Public sector leadership should help this innovative campaign to expand the scale of health innovations, striving to reach a level of self-sustaining impact on the entire region. Public leadership, however, will have to overcome its own limitations. Strategies to prevent and mitigate health risks in a cross-border region must overcome a systemic problem – a fundamental institutional mismatch between the way in which people live their lives (in communities that cross the borders) and the jurisdiction, authority and financial support for most health programs that rests with separate government entities.
In a binational region where no single place – a city, county, or country -- encompasses the normal routine of the people who live in local communities, the primary challenge to building an effective public health system and generating political support is to generate innovative organizational approaches. Too much reliance on federal governments in Washington, D.C., and Mexico City or state authorities in Sacramento and Mexicali only reinforces the leadership stalemate, in effect vetoing innovations that could stretch across borders to reach communities that share a common destiny.

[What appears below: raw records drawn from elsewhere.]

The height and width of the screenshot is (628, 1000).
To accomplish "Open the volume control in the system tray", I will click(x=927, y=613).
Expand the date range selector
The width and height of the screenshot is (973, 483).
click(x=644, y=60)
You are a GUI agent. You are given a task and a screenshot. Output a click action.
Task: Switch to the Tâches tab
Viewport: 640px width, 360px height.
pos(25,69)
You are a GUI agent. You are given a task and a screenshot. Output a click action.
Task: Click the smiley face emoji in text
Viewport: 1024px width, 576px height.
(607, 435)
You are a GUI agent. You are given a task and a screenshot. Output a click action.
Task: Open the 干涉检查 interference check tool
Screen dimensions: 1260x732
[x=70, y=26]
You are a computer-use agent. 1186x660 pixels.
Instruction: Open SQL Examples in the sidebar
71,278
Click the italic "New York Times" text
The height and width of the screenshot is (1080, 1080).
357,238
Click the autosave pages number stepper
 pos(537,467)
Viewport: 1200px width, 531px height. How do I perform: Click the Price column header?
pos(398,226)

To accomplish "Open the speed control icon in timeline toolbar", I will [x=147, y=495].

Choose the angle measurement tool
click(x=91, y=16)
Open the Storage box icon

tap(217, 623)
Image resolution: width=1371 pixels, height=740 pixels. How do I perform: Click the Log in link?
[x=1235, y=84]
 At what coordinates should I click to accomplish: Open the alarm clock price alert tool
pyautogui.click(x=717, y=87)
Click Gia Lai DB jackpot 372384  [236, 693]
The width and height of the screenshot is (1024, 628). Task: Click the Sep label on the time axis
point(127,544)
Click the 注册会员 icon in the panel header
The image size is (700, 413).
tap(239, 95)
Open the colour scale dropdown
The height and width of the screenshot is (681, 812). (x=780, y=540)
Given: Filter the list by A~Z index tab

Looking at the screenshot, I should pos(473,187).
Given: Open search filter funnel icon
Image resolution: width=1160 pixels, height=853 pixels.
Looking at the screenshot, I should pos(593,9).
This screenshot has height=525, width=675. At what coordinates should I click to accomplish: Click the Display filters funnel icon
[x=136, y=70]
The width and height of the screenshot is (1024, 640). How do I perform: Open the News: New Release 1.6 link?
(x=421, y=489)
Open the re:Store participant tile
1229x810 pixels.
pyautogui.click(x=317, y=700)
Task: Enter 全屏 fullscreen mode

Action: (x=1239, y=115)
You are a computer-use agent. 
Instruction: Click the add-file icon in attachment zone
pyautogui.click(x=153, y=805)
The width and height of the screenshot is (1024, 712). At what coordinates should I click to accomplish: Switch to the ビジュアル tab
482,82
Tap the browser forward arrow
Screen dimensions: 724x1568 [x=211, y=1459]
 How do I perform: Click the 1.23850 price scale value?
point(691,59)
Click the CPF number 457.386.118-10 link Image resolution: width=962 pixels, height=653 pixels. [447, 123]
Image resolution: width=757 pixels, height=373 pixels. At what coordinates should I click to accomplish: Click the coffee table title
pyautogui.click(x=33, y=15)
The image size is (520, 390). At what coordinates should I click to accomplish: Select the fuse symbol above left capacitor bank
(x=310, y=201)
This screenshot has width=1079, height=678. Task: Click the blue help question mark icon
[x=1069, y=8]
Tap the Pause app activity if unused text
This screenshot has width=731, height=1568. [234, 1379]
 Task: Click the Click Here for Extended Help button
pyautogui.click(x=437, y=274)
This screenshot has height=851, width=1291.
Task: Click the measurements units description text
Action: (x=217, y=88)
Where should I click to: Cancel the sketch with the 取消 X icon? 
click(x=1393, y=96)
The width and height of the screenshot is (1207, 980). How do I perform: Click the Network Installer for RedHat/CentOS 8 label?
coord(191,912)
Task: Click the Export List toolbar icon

The time is right, the risk is urgent. Throughout the region, healthcare is in such disarray, and health conditions so dismal for so many, that even a willingness to spend more money on health would be counterproductive unless the cross-border community engages in an examination of common priorities and strategies. A successful summit would call upon the region’s health, financial, and political leaders to identify the binational region’s health priorities, not just a list of needs. It would search for and find innovative solutions to problems arising from the institutional mismatch of cross-border authorities. And, it would lay out a roadmap to scale-up the array of energetic, small projects into a coordinated campaign that pushes the binational community to dramatically reduce its health risks on both sides of the border. Of course, cross-border collaboration will be a key to the success of such an endeavor.
This Report is a call to action and an invitation. It lays out the groundwork to begin a binational region-wide dialogue on a comprehensive health strategy. It also invites leaders throughout the region to step forward, to identify partners, to initiate action.
[1] The National Strategy for Pandemic Influenza Implementation Plan. Homeland Security Council, May 2006, page 6.